"The first time something happens out there, and you start on me," I said, "I'm taking off for Oakland City, Indiana. Why don't we stop all this horsing around and just send me to another ball club?"
"I won't do it," he says. "I've been trying to get you back ever since I traded you away a long time ago. Now you're either going to play for me or you're not going to play ball at all. I'm sure not going to let you go a second time."
"OK," I said, "if that's the way you feel about it. If you give me my salary, I'll try it. But I still say I'll be back in Oakland City, Indiana, in ten days."
"How much do you want?"
"$25,000."
"I can't pay it."
Well, I took my hat and started for the door. "Where do you think you're going? he says.
"Back to Oakland City, Indiana. Why?"
"Now, hold on," he says. "Come back and sit down. I'll tell you what I'll do. I'll give you a three-year contract for $70,000."
"All right," I said, "I'll take it."
I signed the contract, went out to the ball park, got into a uniform, and played six innings that afternoon. Got two hits out of three times up, too.
I play that three-year contract out, and after that I quit, and finally did come back to Oakland City, Indiana. McGraw kept to his word and never bothered me. But it wasn't like playing in Cincinnati. I missed my teammates, and I missed the Cincinnati fans.
I've read where as far as the Cincinnati fans are concerned I'm the most popular player ever wore a Reds' uniform. I don't know about that. It's not for me to say. But - assuming it's true - I'll tell you one thing: the feeling is mutual.

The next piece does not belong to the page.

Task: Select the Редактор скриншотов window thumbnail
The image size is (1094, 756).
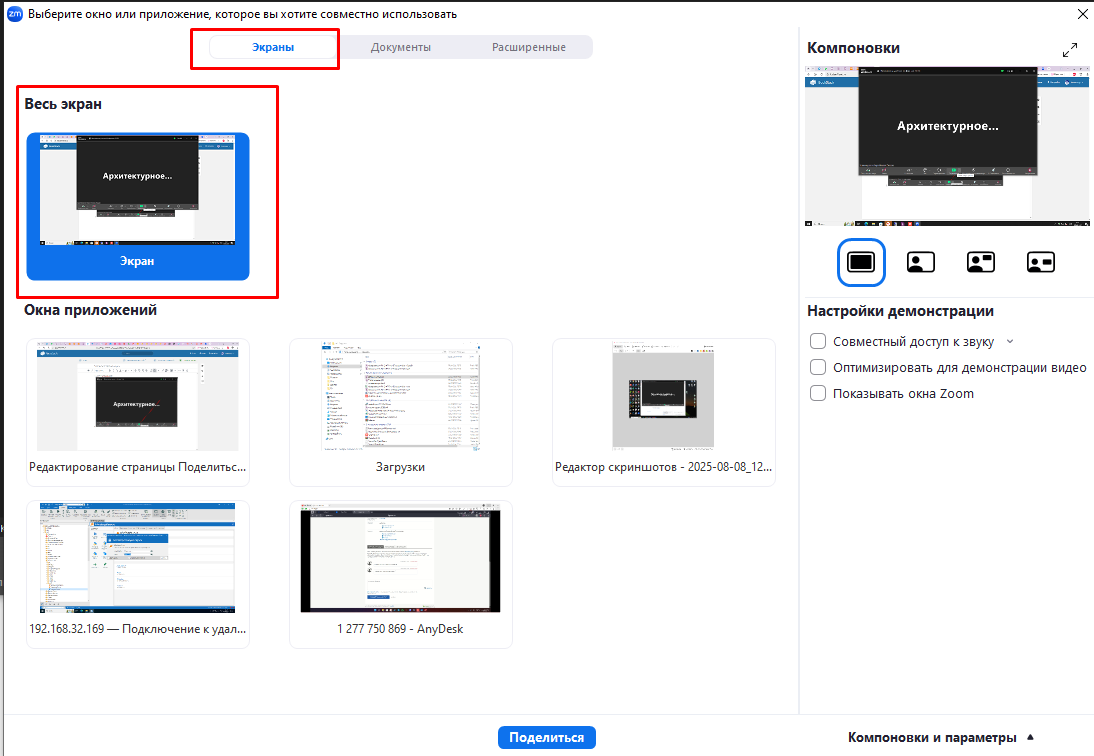Action: click(663, 410)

Edd Roush arguing with John McGraw, the New York Giants manager
Recently I've read some wonderful books that I just plowed through in absolutely no time at all, and this morning I finished another one of them: Lawrence Ritter's The Glory of Their Times: The Story of the Early Days of Baseball Told by the Men Who Played It. It's considered a classic baseball book, and the praise is warranted. The story behind the book is that after Ty Cobb's death in 1961, it suddenly became very clear to Ritter, a college professor, that an entire generation of early baseball players would pass from the earth without anyone bothering to tell their story. This inspired Ritter to travel around the country and record the stories of a couple dozens players about their experience playing in the late 19th century and early 20th century. The story is presented in their own words, and it is a wonderful book. It's just a series of players, long-retired, some Hall of Famers and some who might have sadly been forgotten without Ritter's effort, simply telling stories of baseball and their lives then. It's been argued that four of the players probably later ended up in the Hall of Fame because of this book.
For example, here's the opening of Rube Marquard's chapter:
My nickname being what it is, you probably automatically assume I must have been a country boy. That's what most people figure. But it's not so. Fact is, my father was the Chief Engineer of the city of Cleveland, and that's where I was born and reared.
Then how come I'm called "Rube"? Well, I'll get to that. But let me tell you about my father first. Like I say, he was the Chief Engineer of the city of Cleveland. As far as he was concerned, the only important thing was for me to get a good education. But as far back as I can remember all I could think of, morning, noon, and night, was baseball.
"Now listen," Dad would say, "I want you to cut this out and pay attention to your studies. I want you to go to college when you're through high school, and I don't want any foolishness about it. Without an education you won't be able to get a good job, and then you'll never amount to anything."
"I already have a job," I'd say.
"You've got a job? What are you talking about?"
"I'm going to be a ballplayer."
"A ballplayer?" he'd say, and throw his hands up in the air. "What do you mean? How can you make a living being a ballplayer? I don't understand why a grown man would wear those funny-lookin suits in the first place."
"Well," I'd answer, "you see policemen with uniforms on, and other people like that. They change after they're through working. It's the same way with ballplayers."
"Ha! Do ballplayers get paid?"
It sounds like every conversation between every father and every son since the beginning of time. It's also a fascinating study of the social and economic world of the time, with so many of these players making obscenely low wages working in the mines for seventy hours a week - and some of them riding the rails to get to tryouts because they had no money. I can't recommend it too highly. The funny thing is, I don't even watch baseball anymore. I used to love the game with a childlike fascination, but over the years it fell away (which is why I finish last in my fantasy baseball league year in and year out). Baseball has always played a key role in the American dream, and now it does in a terrible fashion: the gross inequality that is destroying America is played out routinely in MLB, with small market teams like the Reds acting as little more than homecoming team pushovers for the wealthy teams. That said, I still love going to see minor league or college league (like our beloved Vermont Lake Monsters) games because the game itself, in its purest form, is a thing of beauty.